Basketball Sports

NBA: 3 Greatest Players Not in the Hall of Fame

As a Hall of Fame, the Naismith Memorial Basketball Hall of Fame is not really hard to get into, especially when compared to other professional sports Halls of Fame. Most players with a good career tend to get into the Basketball Hall of Fame, unlike the Pro Football Hall of Fame where you have to be truly exceptional to be enshrined. The basketball hall of fame is so notorious for the ease with which it enshrines players that renowned sports analyst Skip Bayless always says this about it: “Everyone gets in there [Basketball Hall of Fame].”
However, despite the ease of entry, there are a bunch of great players and  former all stars who played for a long time and yet they are not in the Hall of Fame. Today we will look at three such players. Some of the players on the list might eventually get in during years when the competition isn’t very tough but as of now they are not in the Hall of Fame. This list will also exclude recently retired greats like Tim Duncan, Kobe Bryant and Kevin Garnett who are not eligible for Hall of Fame consideration until the year 2020.

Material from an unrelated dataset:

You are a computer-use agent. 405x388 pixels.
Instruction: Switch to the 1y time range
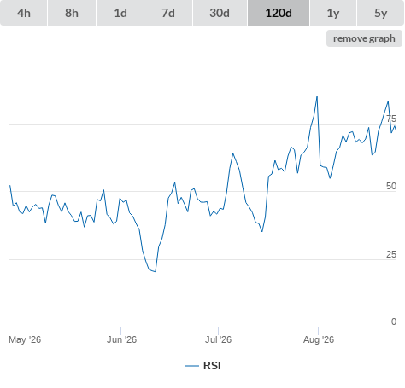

1. Anfernee ‘Penny’ Hardaway

Penny Hardaway was a legitimate superstar in the NBA and during the 90s, he teamed up with Shaquille O’Neal for the Orlando Magic to form one of the most formidable one-two punches in NBA history. However, his prime years were cut short because of injuries and by the age of 26, he had regressed into a role player. His injured knees derailed his potential hall of fame career because if he stayed healthy, he would’ve undoubtedly been a first ballot hall of famer. Between 1995 and 1998, he was a four time All Star and made three All NBA teams. His Anterior Cruciate Ligament (ACL) injury made him one of the greatest cases of ‘What if’ in NBA history. As per his hall of fame credentials, he lacks the longevity or the sheer numbers, however, Bill Walton‘s career was also excessively hampered by injuries and he is in the Hall of Fame as well as a member of the NBA’s 50th Anniversary Team. However, Walton won a title for the Portland Trailblazers which Hardaway wasn’t able to do for the Magic.

2. Chris Webber

Statistically speaking, the five time All Star, five time All NBA and Rookie of The Year Webber should definitely be in the Hall of Fame. At his peak, he was a top 3 Power Forward in the league, while playing in the same conference as Tim Duncan and Kevin Garnett. He was also the undisputed leader and best player of the great Sacramento Kings team of the early 2000s. He was also a great high school basketball player and had a very successful college career as a member of the University of Michigan’s ‘Fab Five’. Even his contemporary and rival Shaquille O’Neal has expressed his displeasure at Webber being constantly snubbed by the Hall of Fame.
However, Webber has also been involved in some controversies throughout his career. Most notably, the Ed Martin Scandal, the biggest college basketball scandal in history. Webber was the main player involved in it and was caught lying to the grand jury. As a result, his college career along with the achievements of the Fab Five were officially erased from the history books. This might not be the definitive reason behind Webber’s absence from the Hall of Fame. However, it will be unrealistic to imagine that it has no impact on the mindset of the Hall of Fame voters.

3. Ben Wallace

‘Big Ben’ Wallace has now missed the Hall of Fame cut for two years in a row. How the 2004 NBA champion, who is also a four time Defensive Player of the Year, four time All Star, five time All NBA and six time All Defence has not made the Hall of Fame, is confounding. His resumé is more stellar than that of many players who are currently in the Hall of Fame. In addition to that, Wallace is also the greatest undrafted player to have ever played in the NBA.
The most important reason behind Wallace being snubbed will definitely have to be the fact that the NBA views defensive players differently. Wallace never put up big scoring numbers and that will definitely have an impact on the Hall of Fame voters. Even Dennis Rodman had to wait 11 years before he was enshrined into the Hall of Fame. Hopefully, Wallace won’t have to wait for that long.